Only the lines below starting at the one containing "Where should I click to: Click the Zoom" and ending at the one containing "Click the sidebar footer fullscreen icon" belong in the answer, each copied exactly.

───── DATASET EXCERPTS ─────

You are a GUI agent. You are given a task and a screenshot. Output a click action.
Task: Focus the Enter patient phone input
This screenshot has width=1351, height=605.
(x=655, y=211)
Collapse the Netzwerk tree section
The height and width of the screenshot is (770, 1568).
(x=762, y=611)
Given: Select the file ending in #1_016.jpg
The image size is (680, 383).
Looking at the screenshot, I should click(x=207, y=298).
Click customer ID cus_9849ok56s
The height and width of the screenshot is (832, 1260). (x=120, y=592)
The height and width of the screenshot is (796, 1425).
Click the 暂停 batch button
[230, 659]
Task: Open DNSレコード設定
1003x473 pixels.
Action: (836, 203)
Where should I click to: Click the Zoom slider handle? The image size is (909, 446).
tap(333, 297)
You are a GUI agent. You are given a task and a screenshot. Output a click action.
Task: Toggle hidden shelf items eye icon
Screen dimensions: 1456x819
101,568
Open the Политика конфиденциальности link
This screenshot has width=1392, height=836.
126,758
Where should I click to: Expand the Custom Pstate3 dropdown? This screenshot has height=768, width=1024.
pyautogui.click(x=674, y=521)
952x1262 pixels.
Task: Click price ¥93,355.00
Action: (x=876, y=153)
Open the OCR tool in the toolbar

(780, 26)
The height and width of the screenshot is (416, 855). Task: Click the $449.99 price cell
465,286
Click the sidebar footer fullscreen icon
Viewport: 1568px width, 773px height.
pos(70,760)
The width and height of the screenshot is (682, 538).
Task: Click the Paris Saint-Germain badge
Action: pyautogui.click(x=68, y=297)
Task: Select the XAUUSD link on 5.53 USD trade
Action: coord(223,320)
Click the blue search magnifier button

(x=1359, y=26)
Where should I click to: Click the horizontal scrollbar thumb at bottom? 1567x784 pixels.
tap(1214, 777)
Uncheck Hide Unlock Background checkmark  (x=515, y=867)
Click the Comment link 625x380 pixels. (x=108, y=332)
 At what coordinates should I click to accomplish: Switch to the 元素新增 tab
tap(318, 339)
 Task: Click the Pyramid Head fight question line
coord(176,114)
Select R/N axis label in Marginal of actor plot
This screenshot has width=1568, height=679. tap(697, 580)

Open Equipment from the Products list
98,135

─────

§ RESPONSE TO THE EXERCISE
Where should I click to: Click the Zoom slider handle? The image size is (909, 446).
tap(333, 297)
You are a GUI agent. You are given a task and a screenshot. Output a click action.
Task: Toggle hidden shelf items eye icon
Screen dimensions: 1456x819
101,568
Open the Политика конфиденциальности link
This screenshot has width=1392, height=836.
126,758
Where should I click to: Expand the Custom Pstate3 dropdown? This screenshot has height=768, width=1024.
pyautogui.click(x=674, y=521)
952x1262 pixels.
Task: Click price ¥93,355.00
Action: (x=876, y=153)
Open the OCR tool in the toolbar

(780, 26)
The height and width of the screenshot is (416, 855). Task: Click the $449.99 price cell
465,286
Click the sidebar footer fullscreen icon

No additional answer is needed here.